— Start Records for the exercise —

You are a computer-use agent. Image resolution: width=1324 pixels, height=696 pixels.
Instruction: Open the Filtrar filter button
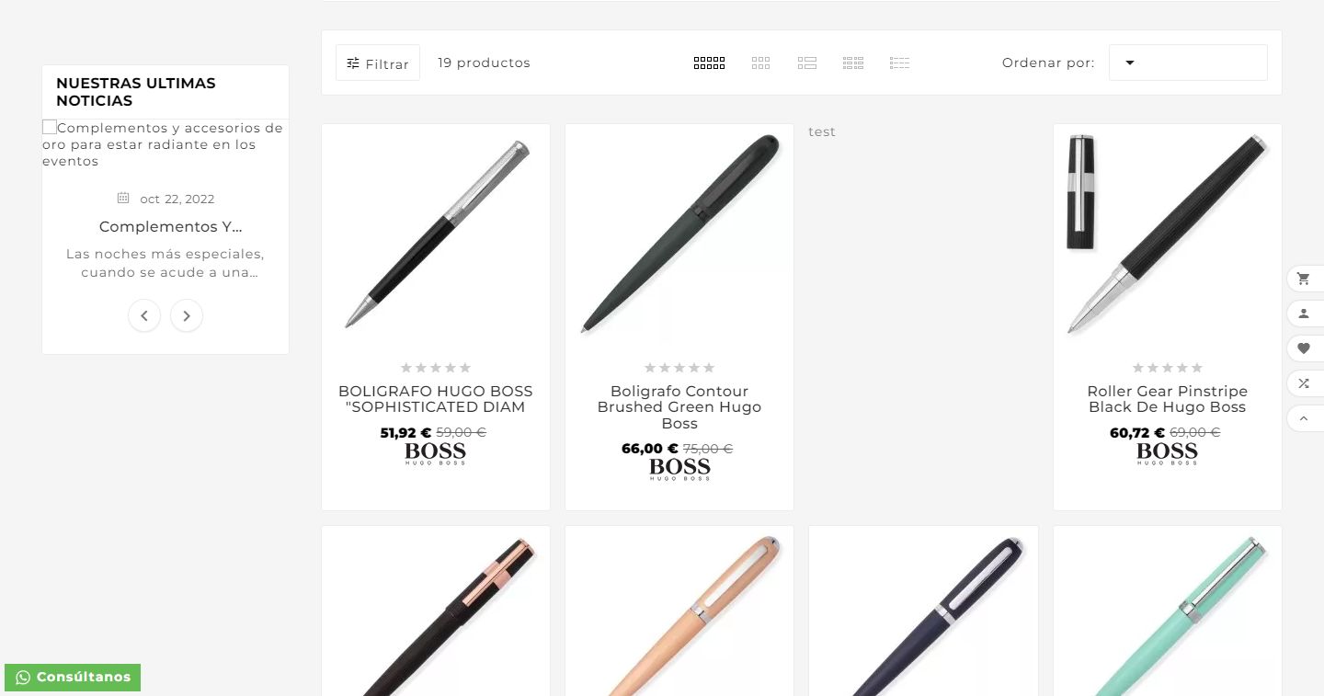point(378,63)
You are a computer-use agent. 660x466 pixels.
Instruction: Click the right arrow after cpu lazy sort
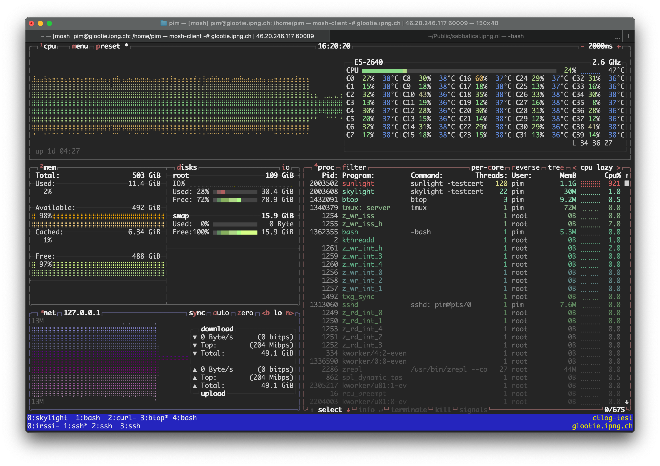pyautogui.click(x=618, y=168)
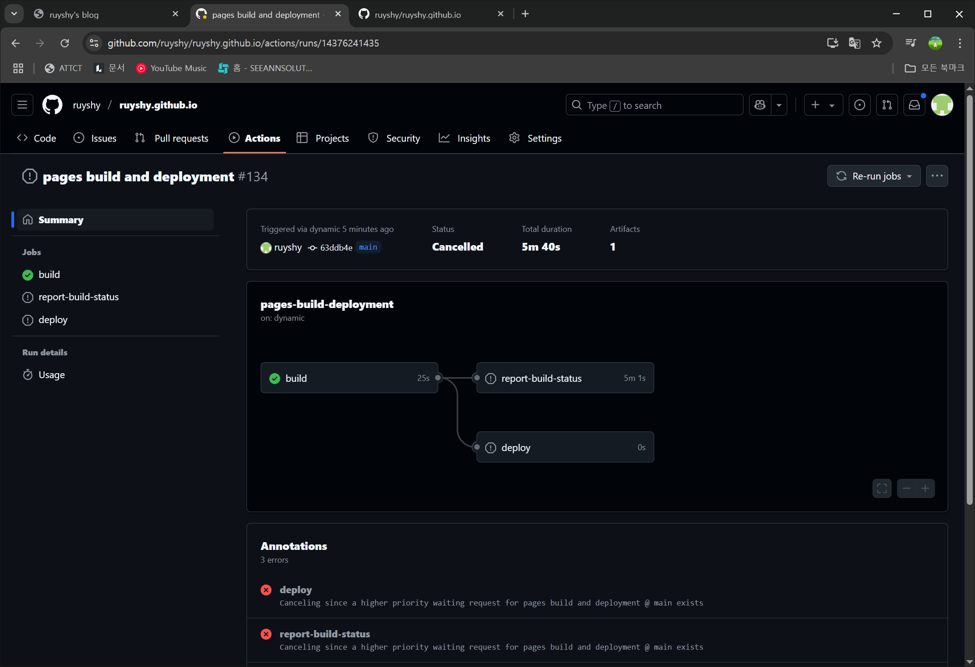The width and height of the screenshot is (975, 667).
Task: Expand the create new dropdown caret
Action: point(832,105)

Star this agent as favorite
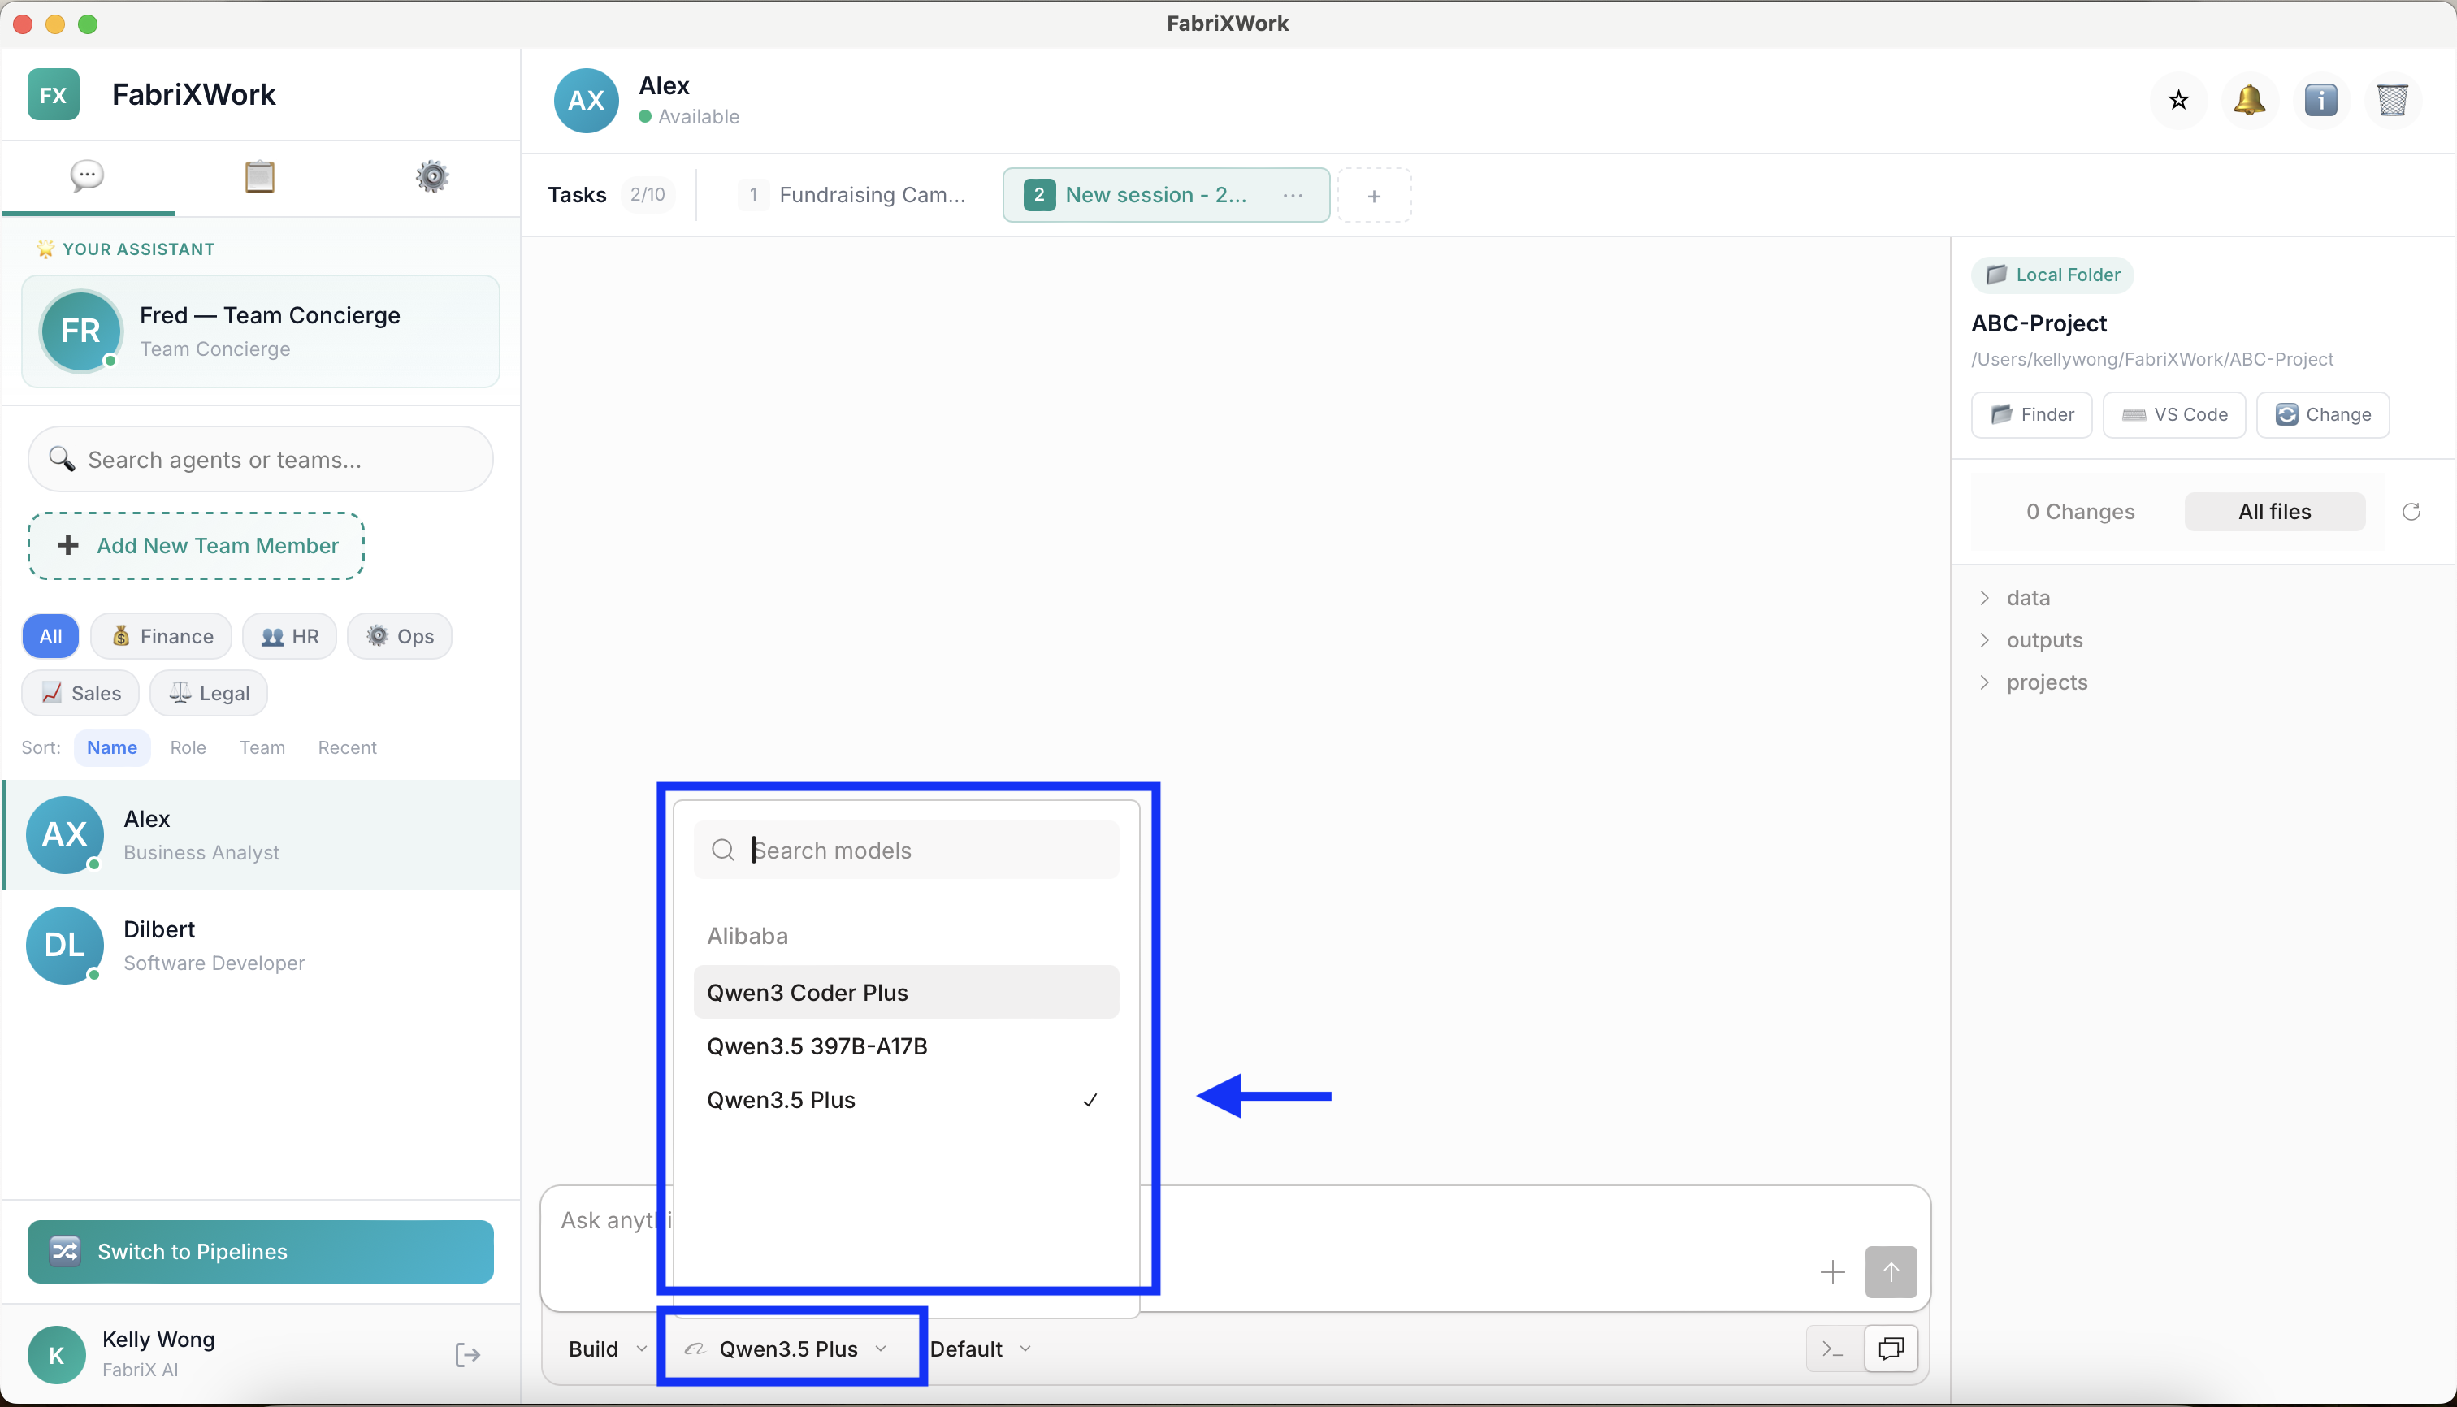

— End Records for the exercise —

Change every "Instruction" in the material to "Directive" and reproduce all of it with nothing else altered. Leave out the pictures.

You are a computer-use agent. Image resolution: width=1324 pixels, height=696 pixels.
Directive: Open the Filtrar filter button
point(378,63)
You are a computer-use agent. 660x466 pixels.
Directive: Click the right arrow after cpu lazy sort
pyautogui.click(x=618, y=168)
The width and height of the screenshot is (975, 667).
Task: Expand the create new dropdown caret
Action: point(832,105)

Star this agent as favorite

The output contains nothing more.